All of the data below should be output exactly as given.

Study material Block Start

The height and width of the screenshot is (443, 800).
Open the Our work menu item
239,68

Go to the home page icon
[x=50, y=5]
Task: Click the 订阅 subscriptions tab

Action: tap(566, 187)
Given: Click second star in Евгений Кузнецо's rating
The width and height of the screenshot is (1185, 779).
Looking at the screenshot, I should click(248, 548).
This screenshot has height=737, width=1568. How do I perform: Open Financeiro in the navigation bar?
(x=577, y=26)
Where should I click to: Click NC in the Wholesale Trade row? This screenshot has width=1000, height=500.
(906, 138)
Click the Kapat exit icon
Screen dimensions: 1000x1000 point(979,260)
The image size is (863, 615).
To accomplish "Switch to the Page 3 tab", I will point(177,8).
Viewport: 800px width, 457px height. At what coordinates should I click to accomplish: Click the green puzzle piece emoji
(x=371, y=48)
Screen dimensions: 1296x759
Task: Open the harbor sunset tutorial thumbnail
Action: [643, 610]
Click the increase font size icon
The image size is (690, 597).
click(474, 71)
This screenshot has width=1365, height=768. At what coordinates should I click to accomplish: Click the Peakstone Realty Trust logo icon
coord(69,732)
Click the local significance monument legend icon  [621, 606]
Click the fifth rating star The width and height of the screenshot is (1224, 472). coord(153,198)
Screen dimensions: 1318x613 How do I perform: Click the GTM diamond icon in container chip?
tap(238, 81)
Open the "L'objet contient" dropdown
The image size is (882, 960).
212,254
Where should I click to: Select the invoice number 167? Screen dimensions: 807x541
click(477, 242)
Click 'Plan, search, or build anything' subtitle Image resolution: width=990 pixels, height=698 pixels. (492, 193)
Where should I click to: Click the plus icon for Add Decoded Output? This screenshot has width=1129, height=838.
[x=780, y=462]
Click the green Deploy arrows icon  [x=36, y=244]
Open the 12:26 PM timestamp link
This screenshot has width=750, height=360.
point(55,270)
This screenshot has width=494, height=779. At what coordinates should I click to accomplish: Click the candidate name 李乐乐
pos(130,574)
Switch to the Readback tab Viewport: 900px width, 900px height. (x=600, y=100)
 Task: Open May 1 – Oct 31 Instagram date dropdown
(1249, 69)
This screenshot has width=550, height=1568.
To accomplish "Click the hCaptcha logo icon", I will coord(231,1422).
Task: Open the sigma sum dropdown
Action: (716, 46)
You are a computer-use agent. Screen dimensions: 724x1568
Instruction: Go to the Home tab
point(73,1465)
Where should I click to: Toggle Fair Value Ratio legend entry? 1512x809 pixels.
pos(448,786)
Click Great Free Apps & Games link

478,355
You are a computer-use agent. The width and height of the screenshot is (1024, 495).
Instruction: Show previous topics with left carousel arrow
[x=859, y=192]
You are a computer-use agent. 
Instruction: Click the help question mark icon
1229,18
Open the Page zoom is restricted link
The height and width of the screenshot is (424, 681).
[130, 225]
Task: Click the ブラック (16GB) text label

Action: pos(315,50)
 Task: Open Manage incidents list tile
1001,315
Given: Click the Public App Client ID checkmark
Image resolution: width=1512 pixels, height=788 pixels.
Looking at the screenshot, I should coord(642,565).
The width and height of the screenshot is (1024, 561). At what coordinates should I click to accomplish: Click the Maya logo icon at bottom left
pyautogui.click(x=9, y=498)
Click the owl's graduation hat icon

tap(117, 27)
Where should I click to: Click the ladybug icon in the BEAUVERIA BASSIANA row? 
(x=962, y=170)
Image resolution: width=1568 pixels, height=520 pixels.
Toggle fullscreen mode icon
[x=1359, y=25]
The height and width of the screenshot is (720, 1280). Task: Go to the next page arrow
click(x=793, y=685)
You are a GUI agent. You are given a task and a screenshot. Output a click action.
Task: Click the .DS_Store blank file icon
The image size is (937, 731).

Study material Block End

Response below →
The height and width of the screenshot is (443, 800).
Open the Our work menu item
239,68

Go to the home page icon
[x=50, y=5]
Task: Click the 订阅 subscriptions tab

Action: tap(566, 187)
Given: Click second star in Евгений Кузнецо's rating
The width and height of the screenshot is (1185, 779).
Looking at the screenshot, I should click(248, 548).
This screenshot has height=737, width=1568. How do I perform: Open Financeiro in the navigation bar?
(x=577, y=26)
Where should I click to: Click NC in the Wholesale Trade row? This screenshot has width=1000, height=500.
(906, 138)
Click the Kapat exit icon
Screen dimensions: 1000x1000 point(979,260)
The image size is (863, 615).
To accomplish "Switch to the Page 3 tab", I will point(177,8).
Viewport: 800px width, 457px height. At what coordinates should I click to accomplish: Click the green puzzle piece emoji
(x=371, y=48)
Screen dimensions: 1296x759
Task: Open the harbor sunset tutorial thumbnail
Action: [643, 610]
Click the increase font size icon
The image size is (690, 597).
click(474, 71)
This screenshot has width=1365, height=768. At what coordinates should I click to accomplish: Click the Peakstone Realty Trust logo icon
coord(69,732)
Click the local significance monument legend icon  [621, 606]
Click the fifth rating star The width and height of the screenshot is (1224, 472). coord(153,198)
Screen dimensions: 1318x613 How do I perform: Click the GTM diamond icon in container chip?
tap(238, 81)
Open the "L'objet contient" dropdown
The image size is (882, 960).
212,254
Where should I click to: Select the invoice number 167? Screen dimensions: 807x541
click(477, 242)
Click 'Plan, search, or build anything' subtitle Image resolution: width=990 pixels, height=698 pixels. (492, 193)
Where should I click to: Click the plus icon for Add Decoded Output? This screenshot has width=1129, height=838.
[x=780, y=462]
Click the green Deploy arrows icon  [x=36, y=244]
Open the 12:26 PM timestamp link
This screenshot has width=750, height=360.
point(55,270)
This screenshot has width=494, height=779. At what coordinates should I click to accomplish: Click the candidate name 李乐乐
pos(130,574)
Switch to the Readback tab Viewport: 900px width, 900px height. (x=600, y=100)
 Task: Open May 1 – Oct 31 Instagram date dropdown
(1249, 69)
This screenshot has width=550, height=1568.
To accomplish "Click the hCaptcha logo icon", I will coord(231,1422).
Task: Open the sigma sum dropdown
Action: (716, 46)
You are a computer-use agent. Screen dimensions: 724x1568
Instruction: Go to the Home tab
point(73,1465)
Where should I click to: Toggle Fair Value Ratio legend entry? 1512x809 pixels.
pos(448,786)
Click Great Free Apps & Games link

478,355
You are a computer-use agent. The width and height of the screenshot is (1024, 495).
Instruction: Show previous topics with left carousel arrow
[x=859, y=192]
You are a computer-use agent. 
Instruction: Click the help question mark icon
1229,18
Open the Page zoom is restricted link
The height and width of the screenshot is (424, 681).
[130, 225]
Task: Click the ブラック (16GB) text label

Action: pos(315,50)
 Task: Open Manage incidents list tile
1001,315
Given: Click the Public App Client ID checkmark
Image resolution: width=1512 pixels, height=788 pixels.
Looking at the screenshot, I should coord(642,565).
The width and height of the screenshot is (1024, 561). At what coordinates should I click to accomplish: Click the Maya logo icon at bottom left
pyautogui.click(x=9, y=498)
Click the owl's graduation hat icon

tap(117, 27)
Where should I click to: Click the ladybug icon in the BEAUVERIA BASSIANA row? 
(x=962, y=170)
Image resolution: width=1568 pixels, height=520 pixels.
Toggle fullscreen mode icon
[x=1359, y=25]
The height and width of the screenshot is (720, 1280). Task: Go to the next page arrow
click(x=793, y=685)
You are a GUI agent. You are given a task and a screenshot. Output a click action.
Task: Click the .DS_Store blank file icon
The image size is (937, 731).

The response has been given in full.